Témoignage opération hémorroïdes : douleur, soins et délais de récupération post-opératoire

Bernadette Beaulé

août 26, 2026

📌 En bref : les points essentiels à connaître

Technique Douleur post-op Délai de cicatrisation Taux de récidive
Milligan-Morgan (excision classique) Élevée 6 à 8 semaines 5–10 % (faible)
Longo (anopexie) Modérée 3 à 4 semaines 15–20 %
HAL-RAR (ligature sous Doppler) Faible 4 à 6 semaines 20–30 % (élevé)
Laser (réduction thermique) Faible à modérée 3 à 4 semaines Variable, récidive possible

La douleur la plus intense dure 7 à 10 jours, surtout lors des selles. Le retour au travail se fait en moyenne après 3 à 4 semaines. Une alimentation riche en fibres, des bains de siège et les antalgiques sont vos meilleurs alliés.

Lire des témoignages d’opération des hémorroïdes avant de passer sur le billard, c’est un peu comme se préparer à une tempête : effrayant, mais indispensable. Les récits de patients mettent en lumière ce que les brochures officielles omettent souvent : l’intensité de la douleur dans les premiers jours, le stress de la première selle, les petites astuces qui changent tout. Dans cet article, on fait le tour de ce qui se dit sur les forums, dans les cabinets et dans les études, pour que vous sachiez enfin à quoi vous attendre — sans filtre.

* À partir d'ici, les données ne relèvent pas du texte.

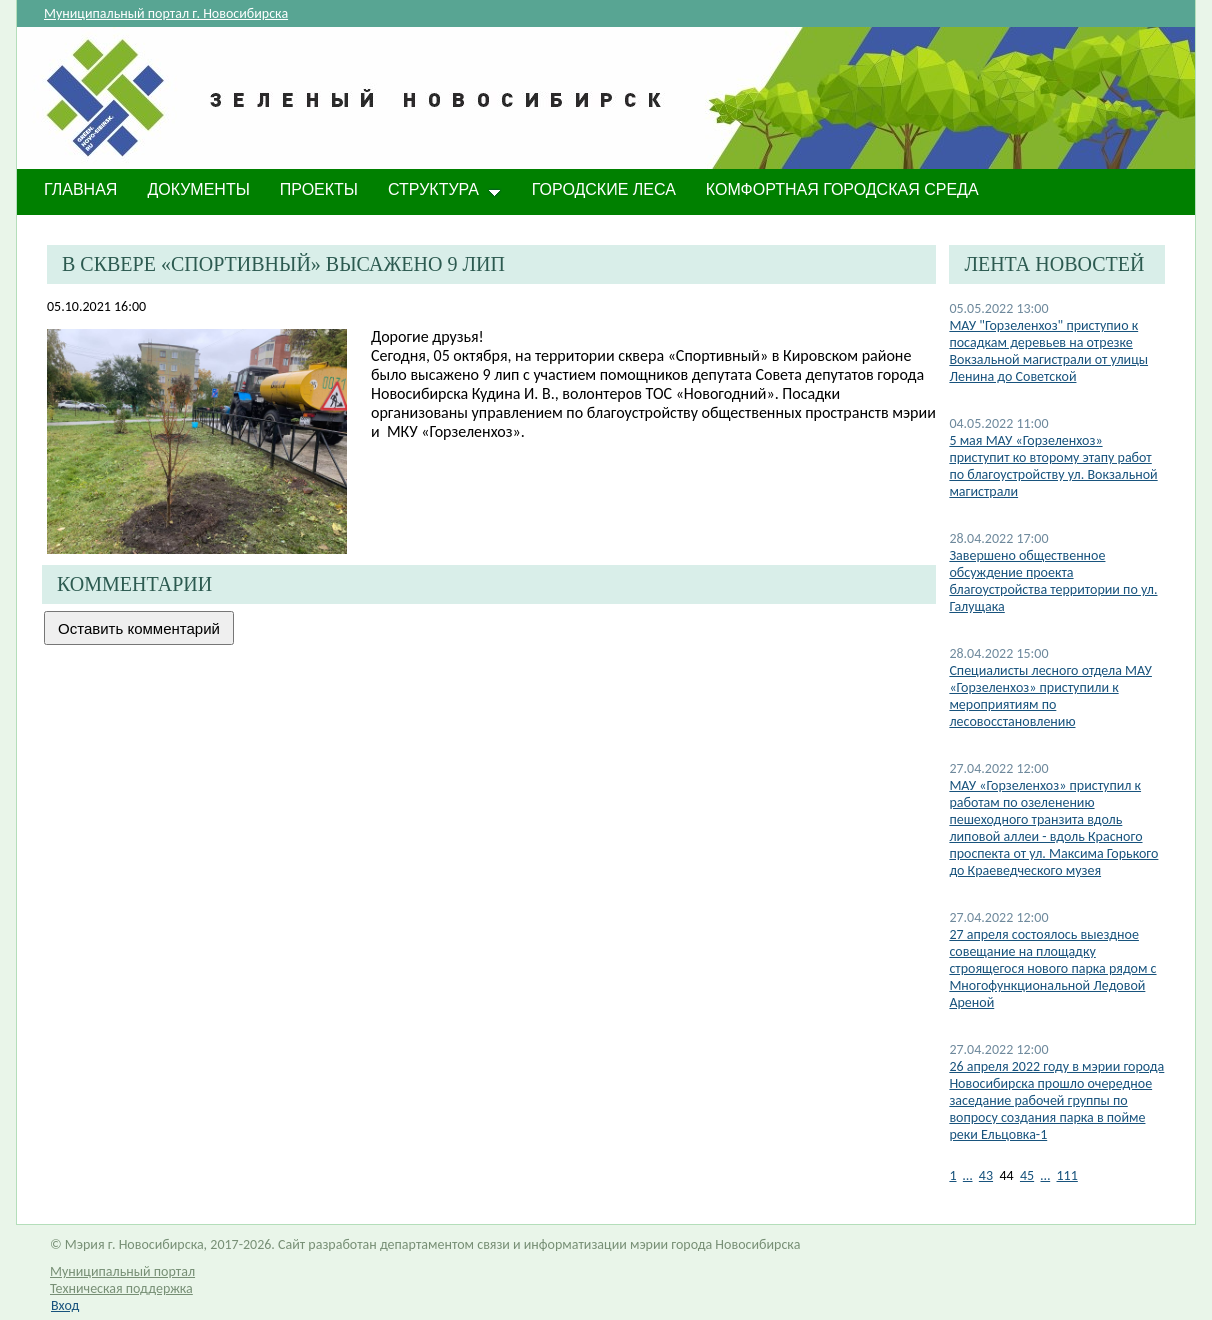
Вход (65, 1305)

temoignage operation hemorroides

La douleur post-opératoire : à quoi s’attendre ?

Oui, ça fait mal. Les témoignages d’opération des hémorroïdes sont unanimes : les 7 à 10 premiers jours, la douleur est décrite comme « très forte » voire « insupportable » sans antalgiques. Elle culmine lors des selles et des soins locaux. Mais dès lors qu’on suit scrupuleusement le protocole médicamenteux, elle reste contrôlable. Comme le rappelle un patient du forum Carenity, « préparer son esprit avant l’opération aide énormément à passer le cap ».

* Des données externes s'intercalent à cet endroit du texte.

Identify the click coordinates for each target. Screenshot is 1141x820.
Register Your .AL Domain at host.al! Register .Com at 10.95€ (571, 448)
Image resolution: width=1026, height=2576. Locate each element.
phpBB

Les études confirment que 71 % des patients ressentent des douleurs intenses lors de la défécation les premiers jours, selon la FMC-HGE1. La morphine et les anti-inflammatoires sont largement prescrits. Le bloc pudendal (anesthésie locale prolongée) calme la zone pendant 6 à 12 heures après l’intervention, ce qui amortit le choc initial. En pratique, les patients recommandent :

  • Prendre un antalgique 30 minutes avant chaque selle.
  • Réaliser des bains de siège à l’eau tiède plusieurs fois par jour.
  • Utiliser un coussin en forme de donut pour s’asseoir sans pression directe sur la zone.
  • Appliquer des compresses de glace (dans un gant) pour soulager l’inflammation.

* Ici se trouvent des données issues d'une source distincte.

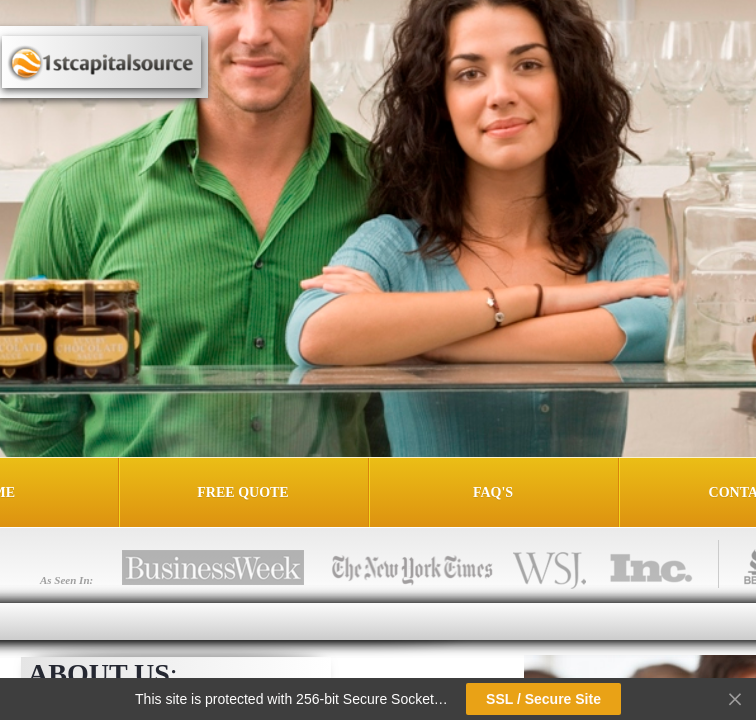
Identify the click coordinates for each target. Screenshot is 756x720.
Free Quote (242, 492)
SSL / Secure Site (543, 699)
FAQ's (493, 492)
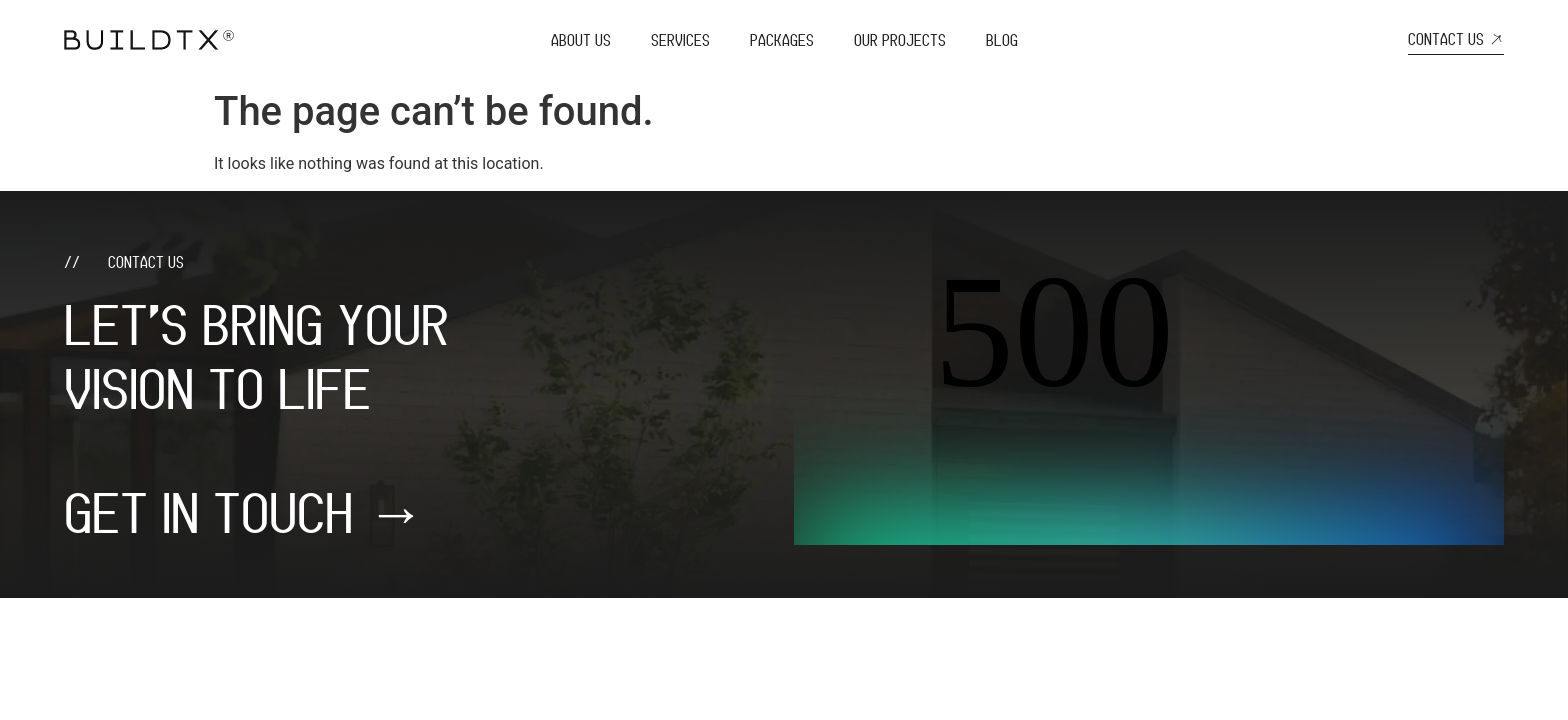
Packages (782, 40)
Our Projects (900, 40)
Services (680, 40)
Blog (1002, 40)
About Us (581, 40)
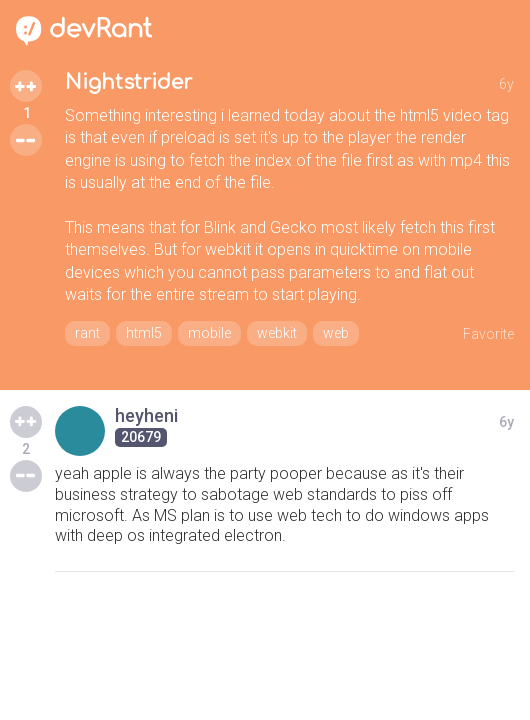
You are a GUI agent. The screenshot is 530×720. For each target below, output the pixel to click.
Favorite (488, 334)
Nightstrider (128, 82)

La douleur diminue progressivement après une dizaine de jours et devient « supportable », comme le confie une patiente opérée par méthode de Longo : « J’ai souffert deux mois, mais uniquement lors des selles. Après, c’est comme une renaissance ».

Témoignages opération hémorroïdes internes : quelle technique choisir ?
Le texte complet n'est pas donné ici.